Imaging, Analytics, Artificial Intelligence

Precision medicine necessitates a multimodality and multiscale imaging and waveform understanding in order to identify new factors contributing to health and disease. This information is acquired in the areas of radiology, pathology, and genetics and is based on the increasing breadth of optical and molecular imaging, in addition to the traditional diagnostic imaging modalities. A wide spectrum of technologies contributes towards a new era termed biomedical imaging informatics and medical imaging that emerged as one of the fastest growing research areas given the evolution of molecular imaging complemented with anatomical and functional imaging towards the generation of advanced disease biomarkers. New developments include image characterisation based on robust segmentation of regions of interest (ROIs) (e.g. organs, cells) as a first step in medical image analytics. This includes for example, automated magnetic resonance (MR) imaging segmentation performed on multiscale image series (generated using the Radon transform) where multiple processing allows segmentation results of a coarser scale to be used as a mask for the next fine scale. Image management, modelling and decision support encompassing Computer Aided Diagnosis (CAD) and Content Based Image Retrieval (CBIR) are also other emerging areas. In these areas the target is to carry out decision support based on machine learning from the multiscale texture/shape features extracted from the segmented ROIs and to process semantic information from images for tasks such as retrieval. In order to achieve the wider penetration of the aforementioned technologies in clinical practise, the need exists for multiscale intelligent interaction and visual analytics. Although limited work was carried in this challenging area, promising systems published cover intelligent image navigation, concept extraction from radiology reports using natural language processing and online portal to help the patients effectively view and understand their radiology image and reports.

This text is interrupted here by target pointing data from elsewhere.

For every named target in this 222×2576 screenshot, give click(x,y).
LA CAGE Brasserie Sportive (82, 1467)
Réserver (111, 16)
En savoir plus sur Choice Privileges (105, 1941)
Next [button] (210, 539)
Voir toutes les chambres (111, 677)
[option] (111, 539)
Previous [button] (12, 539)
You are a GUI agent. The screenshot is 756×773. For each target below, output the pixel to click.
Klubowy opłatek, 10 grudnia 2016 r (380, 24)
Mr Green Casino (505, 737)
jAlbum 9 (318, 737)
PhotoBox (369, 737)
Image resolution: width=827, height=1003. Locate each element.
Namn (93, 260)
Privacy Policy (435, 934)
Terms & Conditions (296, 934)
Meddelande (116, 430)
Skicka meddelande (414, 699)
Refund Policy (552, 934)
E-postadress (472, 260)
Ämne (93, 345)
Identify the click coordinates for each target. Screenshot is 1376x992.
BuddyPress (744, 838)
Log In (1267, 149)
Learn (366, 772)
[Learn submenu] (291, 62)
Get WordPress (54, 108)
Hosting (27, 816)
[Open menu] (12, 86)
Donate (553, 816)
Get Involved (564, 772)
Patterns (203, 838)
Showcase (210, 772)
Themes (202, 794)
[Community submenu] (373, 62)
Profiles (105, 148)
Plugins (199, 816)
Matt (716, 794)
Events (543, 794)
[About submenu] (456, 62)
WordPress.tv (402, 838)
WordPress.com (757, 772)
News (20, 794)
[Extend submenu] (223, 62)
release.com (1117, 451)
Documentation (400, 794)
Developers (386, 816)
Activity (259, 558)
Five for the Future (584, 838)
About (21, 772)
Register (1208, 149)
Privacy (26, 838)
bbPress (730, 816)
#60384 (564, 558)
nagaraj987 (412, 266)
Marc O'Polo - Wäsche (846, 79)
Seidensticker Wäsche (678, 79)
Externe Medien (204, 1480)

The long term research goals of the IPMT proposal will be aligned with the above mentioned advances towards the development of integrated systems in precision medicine. In the context of image characterisation advanced multiscale segmentation tools will be developed linked with annotation markup tools (based on the Annotation Image Markup (AIM) that is an emerging format for sharing image annotations). In image management, modelling and decision support the development of the following technologies will be targeted: (i) multiscale texture analysis for lesion characterisation (for example based on Amplitude Modulation and Frequency Modulation (AM-FM) modelling); (ii) advanced machine learning tools encompassing deep learning (i.e. Convolutional Neural Networks) will be incorporated in CAD and CBIR systems; (iii) integration of CAD and CBIR systems with Picture Archiving and Communication Systems (PACS) and eHealth patient record systems (where these links at present are non-existent or minimal). In intelligent interaction and visual analytics, tools to link biological scales for scalable query methods designed for high-dimensional features will be developed, as well as managing imaging queries across clinical domains will be addressed. Furthermore, in this area, scientific imaging workflow management systems (a mode of operations that is extensively used by the bioinformatics community) will be developed providing interactive tools for imaging experts enabling them to execute their workflows and view their results in real-time, thus simplifying the process of sharing and reusing workflows. It should be highlighted that open source imaging tools and datasets will be fully exploited both to optimize on the resources available as well as to benchmark proposed technologies. In addition, locally generated imaging studies will also be included to introduce the variations particular to the local or regional population.